8. The posture sensing system of claim 7 wherein the posture routine comprises a recommended routine to break sedentary sitting and improve the posture of the user.
9. The posture sensing system of any of the previous claims wherein the controller comprises a haptic feedback means, and wherein the haptic feedback system is configured to be triggered in the event that the user is sedentary for longer than a selected threshold period of time.
10. The posture sensing system of claim 9 as dependent on claim 5 or any claim as dependent thereon, wherein the remote device is configured to trigger the haptic feedback means in the event that the remote device determines that the user has been in the same posture for greater than a selected threshold period of time.
11. The posture sensing system of claim 9 as dependent on claim 8 wherein the OCR is configured to trigger the haptic feedback.
12. The posture sensing system of any of the preceding claims wherein the controller is configured to filter the received signals indicative of the pressure from the plurality of sensors of the pressure sensor array before the signals are sent to the remote device.
13. A chair comprising the posture sensing system of any of the preceding claims.
14. A method of determining the posture of a user, the method comprising: obtaining a plurality of signals indicative of pressure from a pressure sensing array comprising a plurality of pressure sensors; sending the set of signals indicative of pressure to a remote device; determining a posture of the user by applying a trained machine learning model to -37 -the set of signals indicative of pressure from the pressure sensing array.
15. A computer program product comprising instructions which, when the program is executed by a computer, cause the computer to carry out the method of claim 14.
16. A method for improving the posture of a user sitting on a chair, the method comprising: determining the posture of a user as a function of time; in the event that the posture of a user has not changed by more than a selected threshold for more than a selected threshold period of time, sending an alert to the user.
17. The method of claim 14 wherein determining the posture of a user comprises: obtaining a plurality of signals indicative of pressure from a pressure sensing array comprising a plurality of pressure sensors; determining a posture of the user by applying a trained machine learning model to the set of signals indicative of pressure from the pressure sensing array.

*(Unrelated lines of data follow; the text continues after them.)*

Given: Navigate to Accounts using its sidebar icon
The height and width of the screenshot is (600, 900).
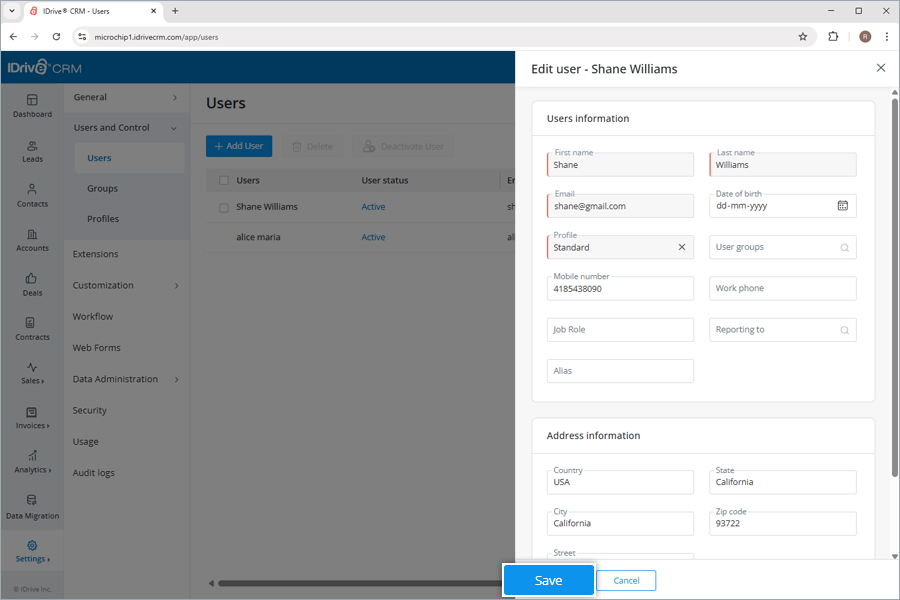Looking at the screenshot, I should pyautogui.click(x=32, y=240).
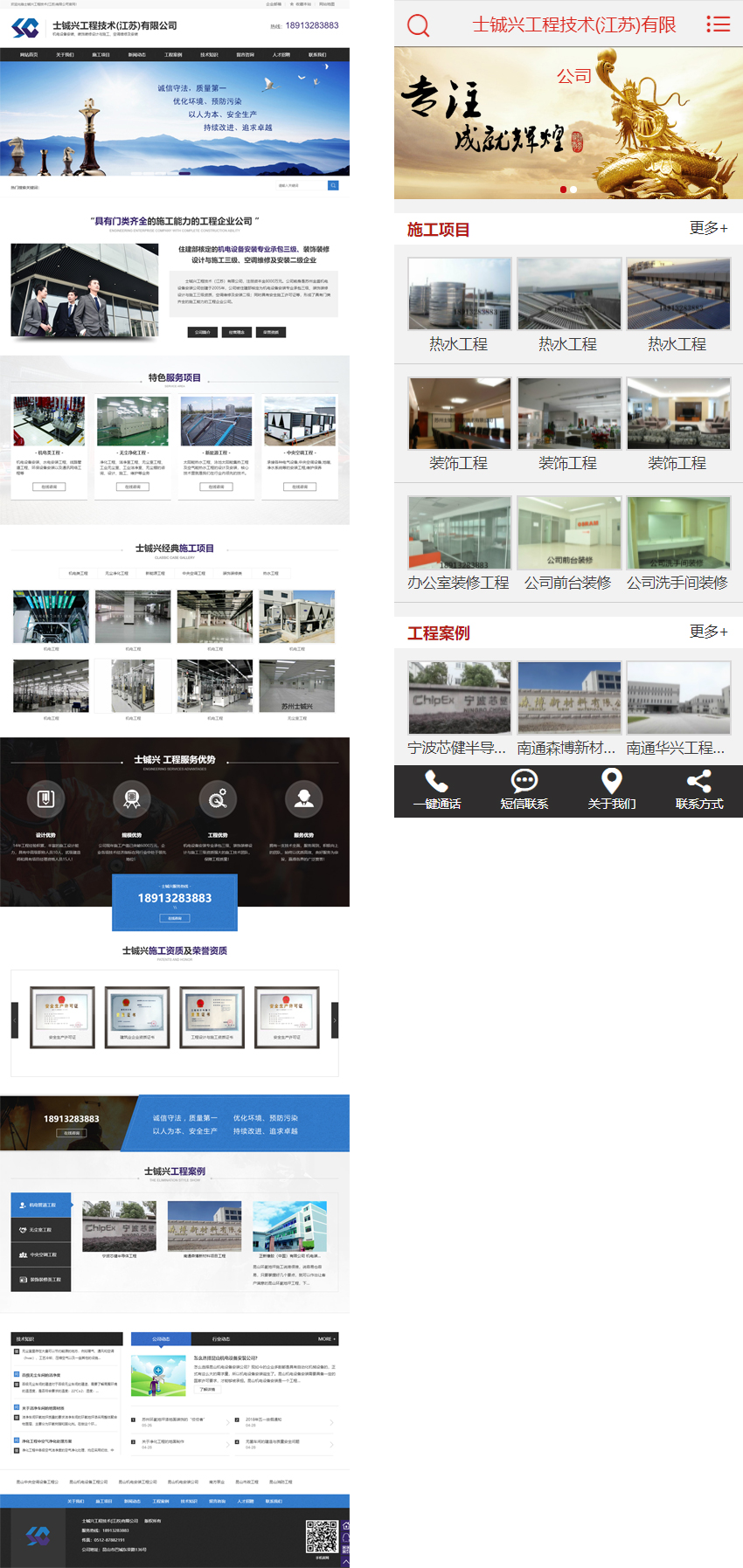The image size is (743, 1568).
Task: Tap the 短信联系 message bubble icon
Action: (524, 781)
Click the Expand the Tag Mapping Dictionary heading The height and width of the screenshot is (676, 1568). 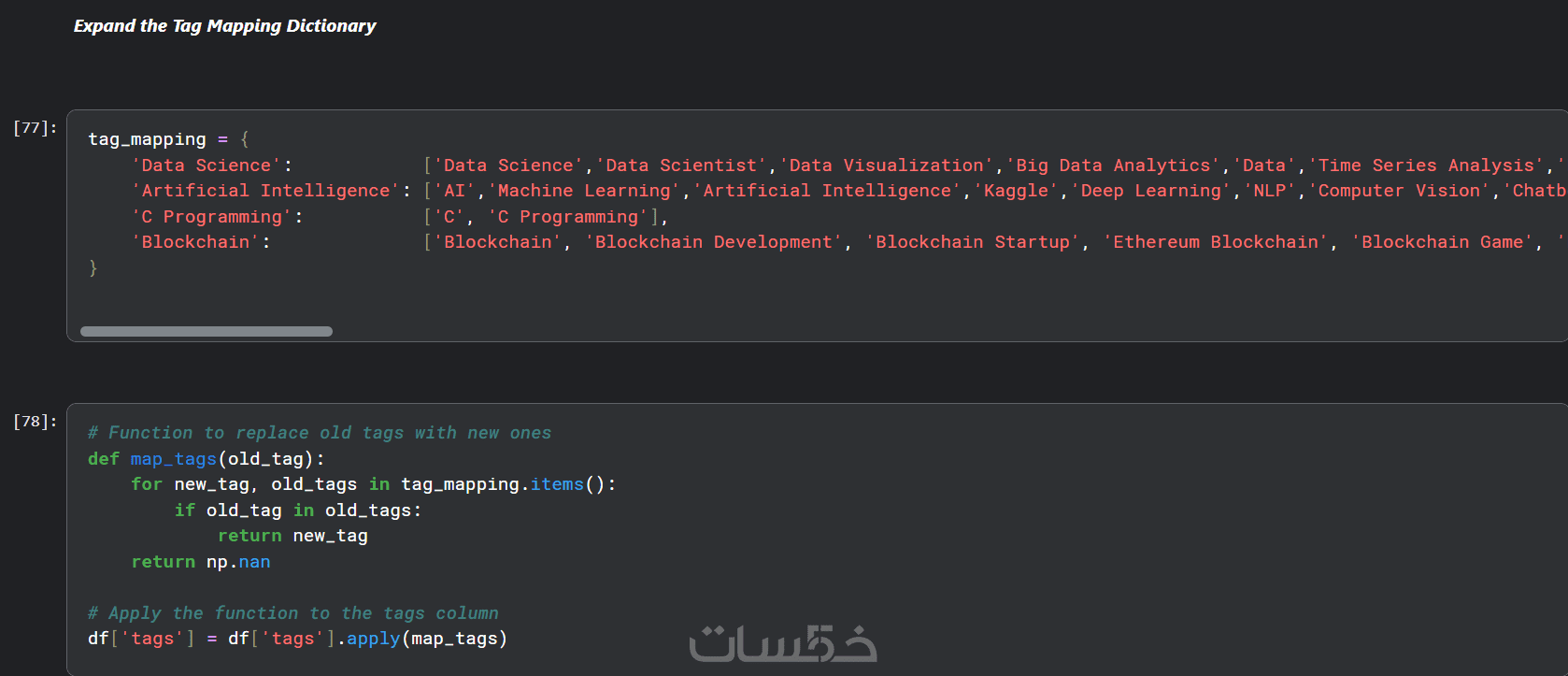[x=224, y=26]
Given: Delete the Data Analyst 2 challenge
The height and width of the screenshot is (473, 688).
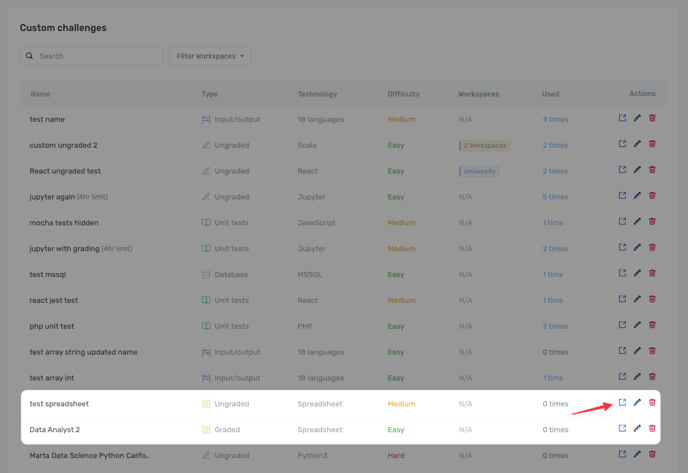Looking at the screenshot, I should tap(652, 429).
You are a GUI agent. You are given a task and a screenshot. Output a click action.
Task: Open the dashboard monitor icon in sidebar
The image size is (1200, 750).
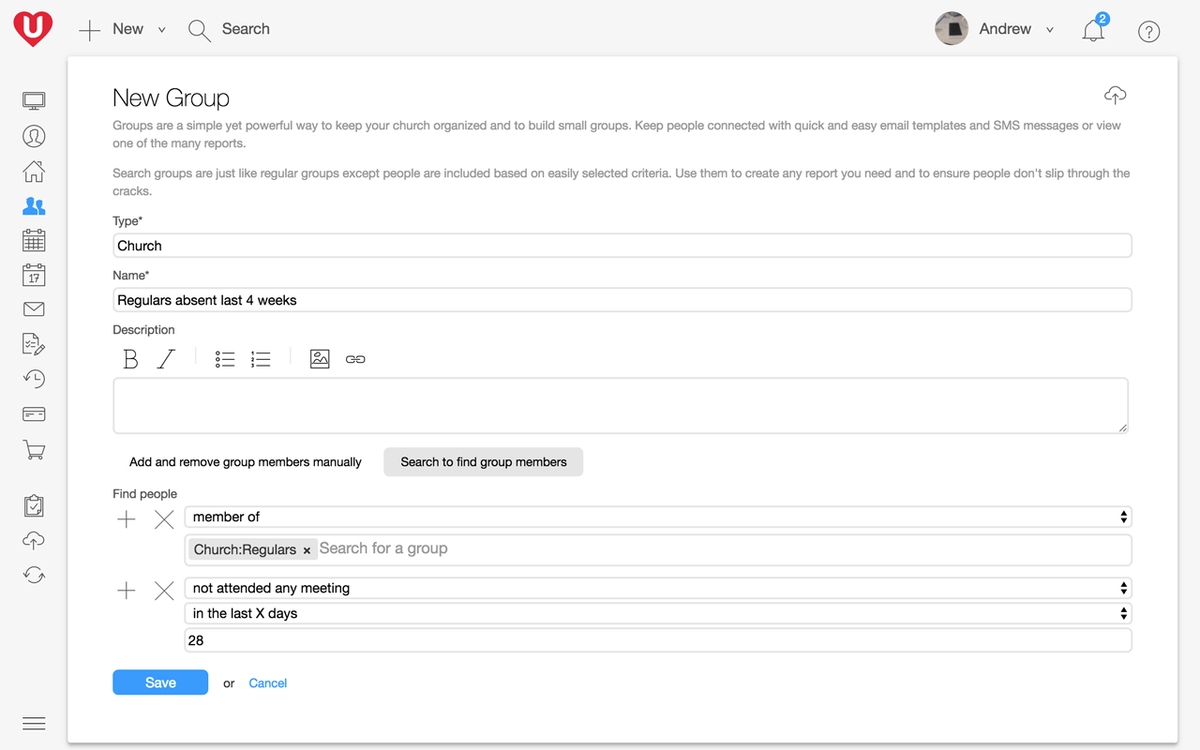(34, 101)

18. The method of claim 14 or 15 wherein sending an alert to the user comprises at least one of (i) providing haptic feedback to the user, and (ii) providing a notification to the user to alter their posture.
19. The method of improving the posture of a user sitting on a chair according to any of claims 15 to 17, wherein the step of: determining the posture of a user as a function of time; is executed in accordance to claim 14.
20. A method of training a trained classifier algorithm, the method comprising: (i) obtaining pressure signals from the posture sensing system when the user of the system is sat in a known posture; (ii) filtering the pressure signals to obtain filtered pressure signals; (iii) labelling the filtered pressure signals with an indication of the known posture to obtain a list of labelled filtered pressure signals; (iv) repeating steps (i) to (iii) for different known postures to obtain a list of labelled filtered pressure signals; -38 - (v) inputting the labelled filtered pressure signals into an untrained classifier algorithm to generate the trained classifier algorithm.